* **What is being asked**
From the line containing "Given: Go to the SD-WAN menu item" down to the line containing "Task: Open the Value column filter arrow" in the records below, reproduce every line exactly, ends included, and omit all others.

[Excerpts from a dataset]
========================================
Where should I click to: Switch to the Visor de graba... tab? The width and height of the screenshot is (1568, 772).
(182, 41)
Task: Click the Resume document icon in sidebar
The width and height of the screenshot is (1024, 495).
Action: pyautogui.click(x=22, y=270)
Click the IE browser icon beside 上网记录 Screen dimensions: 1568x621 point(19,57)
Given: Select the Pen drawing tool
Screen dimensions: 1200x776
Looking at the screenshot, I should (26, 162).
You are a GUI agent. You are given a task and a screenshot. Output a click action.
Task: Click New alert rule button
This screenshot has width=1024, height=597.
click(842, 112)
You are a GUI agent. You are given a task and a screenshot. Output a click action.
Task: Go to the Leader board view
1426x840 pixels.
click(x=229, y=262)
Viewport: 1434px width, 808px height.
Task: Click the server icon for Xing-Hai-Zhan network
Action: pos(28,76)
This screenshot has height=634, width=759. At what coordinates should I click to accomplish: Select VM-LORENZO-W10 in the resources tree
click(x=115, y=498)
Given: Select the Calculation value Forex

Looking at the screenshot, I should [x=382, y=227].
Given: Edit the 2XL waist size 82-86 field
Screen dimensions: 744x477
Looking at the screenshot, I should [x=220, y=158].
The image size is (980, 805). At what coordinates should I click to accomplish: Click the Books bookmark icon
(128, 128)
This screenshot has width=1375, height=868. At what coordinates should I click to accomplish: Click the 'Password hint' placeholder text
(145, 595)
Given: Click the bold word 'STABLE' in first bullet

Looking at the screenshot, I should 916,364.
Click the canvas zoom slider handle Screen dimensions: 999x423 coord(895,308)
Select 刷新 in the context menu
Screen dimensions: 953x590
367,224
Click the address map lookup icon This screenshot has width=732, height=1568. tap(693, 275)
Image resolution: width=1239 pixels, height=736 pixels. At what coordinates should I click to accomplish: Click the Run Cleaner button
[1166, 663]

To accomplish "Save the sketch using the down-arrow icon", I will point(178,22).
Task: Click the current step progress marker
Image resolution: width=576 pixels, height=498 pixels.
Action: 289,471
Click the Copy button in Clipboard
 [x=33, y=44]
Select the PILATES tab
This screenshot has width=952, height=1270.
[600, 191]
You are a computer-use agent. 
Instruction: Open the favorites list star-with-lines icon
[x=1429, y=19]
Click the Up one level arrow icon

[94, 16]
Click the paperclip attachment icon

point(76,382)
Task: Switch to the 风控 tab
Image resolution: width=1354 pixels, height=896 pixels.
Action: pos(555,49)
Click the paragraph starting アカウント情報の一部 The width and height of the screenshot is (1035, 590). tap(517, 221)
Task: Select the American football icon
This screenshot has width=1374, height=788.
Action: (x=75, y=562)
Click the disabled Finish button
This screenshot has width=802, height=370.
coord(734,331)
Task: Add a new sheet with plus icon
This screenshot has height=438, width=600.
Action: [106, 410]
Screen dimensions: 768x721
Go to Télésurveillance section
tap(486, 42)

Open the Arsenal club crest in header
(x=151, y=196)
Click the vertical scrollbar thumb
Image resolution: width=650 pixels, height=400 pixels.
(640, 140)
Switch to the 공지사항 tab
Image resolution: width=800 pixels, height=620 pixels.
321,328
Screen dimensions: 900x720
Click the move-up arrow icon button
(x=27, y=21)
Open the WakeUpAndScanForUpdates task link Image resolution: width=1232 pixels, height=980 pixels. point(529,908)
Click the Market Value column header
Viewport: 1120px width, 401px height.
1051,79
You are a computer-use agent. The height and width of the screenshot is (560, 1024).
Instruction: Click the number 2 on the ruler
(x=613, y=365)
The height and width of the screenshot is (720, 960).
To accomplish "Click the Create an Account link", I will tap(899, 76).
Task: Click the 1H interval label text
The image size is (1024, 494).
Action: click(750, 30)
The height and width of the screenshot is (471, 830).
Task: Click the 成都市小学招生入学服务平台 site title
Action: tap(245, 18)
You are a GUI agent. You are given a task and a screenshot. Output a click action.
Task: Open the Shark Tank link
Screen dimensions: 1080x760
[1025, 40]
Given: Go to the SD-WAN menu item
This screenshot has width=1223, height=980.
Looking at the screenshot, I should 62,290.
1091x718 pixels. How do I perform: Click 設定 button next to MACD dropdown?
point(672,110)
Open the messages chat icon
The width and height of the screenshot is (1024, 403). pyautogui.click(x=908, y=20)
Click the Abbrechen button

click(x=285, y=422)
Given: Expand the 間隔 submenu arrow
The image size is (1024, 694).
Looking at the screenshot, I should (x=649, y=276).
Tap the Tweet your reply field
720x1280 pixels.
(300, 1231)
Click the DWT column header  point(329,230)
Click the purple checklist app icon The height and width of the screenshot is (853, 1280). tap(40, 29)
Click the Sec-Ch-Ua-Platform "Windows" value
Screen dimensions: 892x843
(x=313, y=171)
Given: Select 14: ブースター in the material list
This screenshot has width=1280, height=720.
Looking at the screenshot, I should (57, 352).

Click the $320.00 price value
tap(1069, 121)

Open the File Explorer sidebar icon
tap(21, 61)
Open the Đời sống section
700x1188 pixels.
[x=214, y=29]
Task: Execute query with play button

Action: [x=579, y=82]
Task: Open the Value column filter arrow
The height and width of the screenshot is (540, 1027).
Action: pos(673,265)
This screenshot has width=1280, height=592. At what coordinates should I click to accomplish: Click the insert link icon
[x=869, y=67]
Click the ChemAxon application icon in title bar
========================================
* **Output**
Given: Go to the SD-WAN menu item
This screenshot has width=1223, height=980.
Looking at the screenshot, I should 62,290.
1091x718 pixels. How do I perform: Click 設定 button next to MACD dropdown?
point(672,110)
Open the messages chat icon
The width and height of the screenshot is (1024, 403). pyautogui.click(x=908, y=20)
Click the Abbrechen button

click(x=285, y=422)
Given: Expand the 間隔 submenu arrow
The image size is (1024, 694).
Looking at the screenshot, I should (x=649, y=276).
Tap the Tweet your reply field
720x1280 pixels.
(300, 1231)
Click the DWT column header  point(329,230)
Click the purple checklist app icon The height and width of the screenshot is (853, 1280). tap(40, 29)
Click the Sec-Ch-Ua-Platform "Windows" value
Screen dimensions: 892x843
(x=313, y=171)
Given: Select 14: ブースター in the material list
This screenshot has width=1280, height=720.
Looking at the screenshot, I should (57, 352).

Click the $320.00 price value
tap(1069, 121)

Open the File Explorer sidebar icon
tap(21, 61)
Open the Đời sống section
700x1188 pixels.
[x=214, y=29]
Task: Execute query with play button

Action: [x=579, y=82]
Task: Open the Value column filter arrow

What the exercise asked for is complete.